Rare photographs have gone on display for the first time this week showing when the Maudsley Hospital in Southwark was a pioneering centre for the treatment of shell-shocked soldiers during World War One.
Conceived in 1907 as a place of sanctuary for people with psychiatric disorders in the age of the ‘lunatic asylum’, the Maudsley was taken over for the war effort before it could officially open. Shortly after the building was completed in 1915 it was requisitioned by the army and took in its first soldiers on January 6, 1916.

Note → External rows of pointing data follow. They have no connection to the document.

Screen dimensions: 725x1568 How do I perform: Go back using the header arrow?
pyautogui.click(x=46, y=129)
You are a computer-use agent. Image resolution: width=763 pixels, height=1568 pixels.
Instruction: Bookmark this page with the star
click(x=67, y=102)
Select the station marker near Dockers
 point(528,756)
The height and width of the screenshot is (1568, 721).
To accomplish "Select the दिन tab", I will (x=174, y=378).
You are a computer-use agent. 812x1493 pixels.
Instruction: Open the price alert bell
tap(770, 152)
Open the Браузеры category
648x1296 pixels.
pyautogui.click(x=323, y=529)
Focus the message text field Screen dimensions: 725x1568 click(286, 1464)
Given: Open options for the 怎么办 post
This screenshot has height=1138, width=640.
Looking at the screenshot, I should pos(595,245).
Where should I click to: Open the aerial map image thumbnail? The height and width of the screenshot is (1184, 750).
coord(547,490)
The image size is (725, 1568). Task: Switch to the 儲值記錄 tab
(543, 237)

Over the next three years The Maudsley treated 12,400 cases of shell-shock and became renowned for its ground-breaking treatment and research of psychiatric injuries. Temporary platforms were built west of Denmark Hill station, so patients suffering from severe cases of psychosis could be transported to the hospital away from sick or wounded troops – who could have been ‘demoralised’ by their visible distress.
Initially the hospital had six wards – two for assessment and four for treatment – with144 beds in all. By 1917, it had expanded to 450 beds to treat 185 soldiers with shellshock and other acute mental disorders. The facility was named after the co-founder and eminent psychiatrist, Henry Maudsley, who developed the idea with the biochemist Frederick Mott.
While people with mental health conditions were largely being locked up, heavily sedated or both, Mott and Maudsley prescribed daily hot baths, good food, exercise and plenty of ‘distraction’. Within the calm, lilac-painted walls of The Maudsley there was a gymnasium, a carpenter’s workshop and a vegetable patch.
The nurturing environment challenged every concept of psychiatric care at the time and the treatment offered at The Maudsley ‘war clinic’ informed what later became known as Occupational Therapy. If military records still exist of what took place at The Maudsley, they are kept under lock and key. A collection of photographs owned by the Bethlam Museum of the Mind are the only ones which tell the story of the brave new world of The Maudsley between 1916 and 1919.
They are now on display in an exhibition called The Maudsley at War in The Long Gallery at the Denmark Hill site until September 24. Opening hours are Monday to Saturday, 9am – 5pm.